A Polícia Federal (PF) investiga se Daniel Vorcaro, fundador do Banco Master, tentou influenciar o ministro Dias Toffoli, do Supremo Tribunal Federal (STF), em um julgamento sobre precatórios do setor sucroalcooleiro. A apuração, detalhada em relatório, foca em um processo da destilaria Alcídia, do grupo Atvos, que cobrava indenizações da União.
A decisão do tribunal poderia impactar uma carteira de mais de R$ 10 bilhões em precatórios no balanço do Banco Master. Segundo a PF, a diretoria da instituição ficou preocupada após Toffoli votar a favor da União em um processo da Raízen, divergindo de votos anteriores em casos semelhantes.
Mensagens analisadas pelos investigadores mostram o diretor jurídico André Kruschewsky questionando Vorcaro sobre a necessidade de se movimentar. O banqueiro afirmou que acompanhava o caso e que estava tratando da situação. Kruschewsky chegou a oferecer ajuda para retirar o processo da pauta, o que levou a PF a concluir que o diretor aparentava ter acesso ao STF para interferir no caso.
O julgamento foi adiado após pedido de vista do ministro Kassio Nunes Marques. Na retomada, Toffoli votou a favor da Alcídia, e a tese da usina venceu por 3 votos a 2. Um operador do banco informou Vorcaro sobre o resultado, que respondeu com um emoji de aprovação.
O relatório da PF indica ainda que Vorcaro direcionou ao menos R$ 35 milhões ao fundo Arleen. O fundo possuía participação no Tayayá Resort, empreendimento ligado à família de Toffoli, e a PF suspeita que o ministro seja o beneficiário final dos valores.

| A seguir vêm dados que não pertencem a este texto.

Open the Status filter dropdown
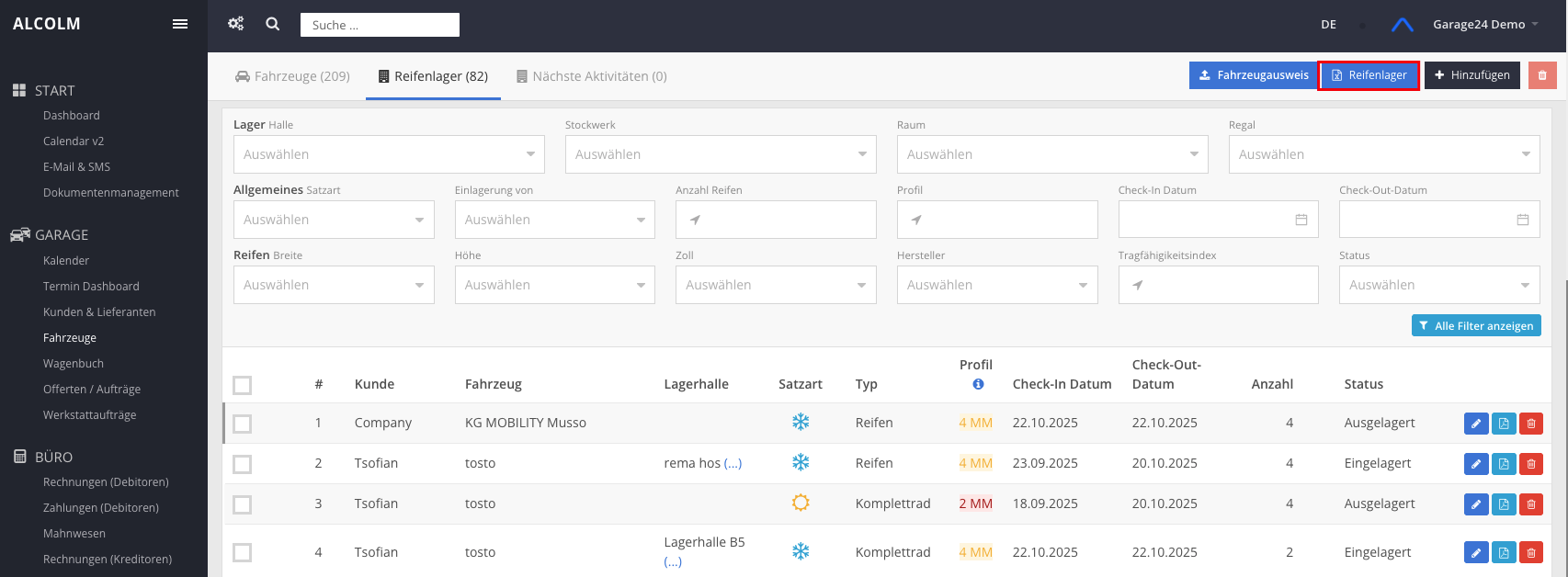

Em nota, o gabinete de Toffoli negou qualquer alteração de voto e afirmou que o ministro manteve sua posição no caso Raízen. O próprio ministro negou ter recebido valores do banqueiro. A PF informou que as mensagens têm especial relevância, mas que os dados ainda demandam aprofundamento analítico para conclusões definitivas.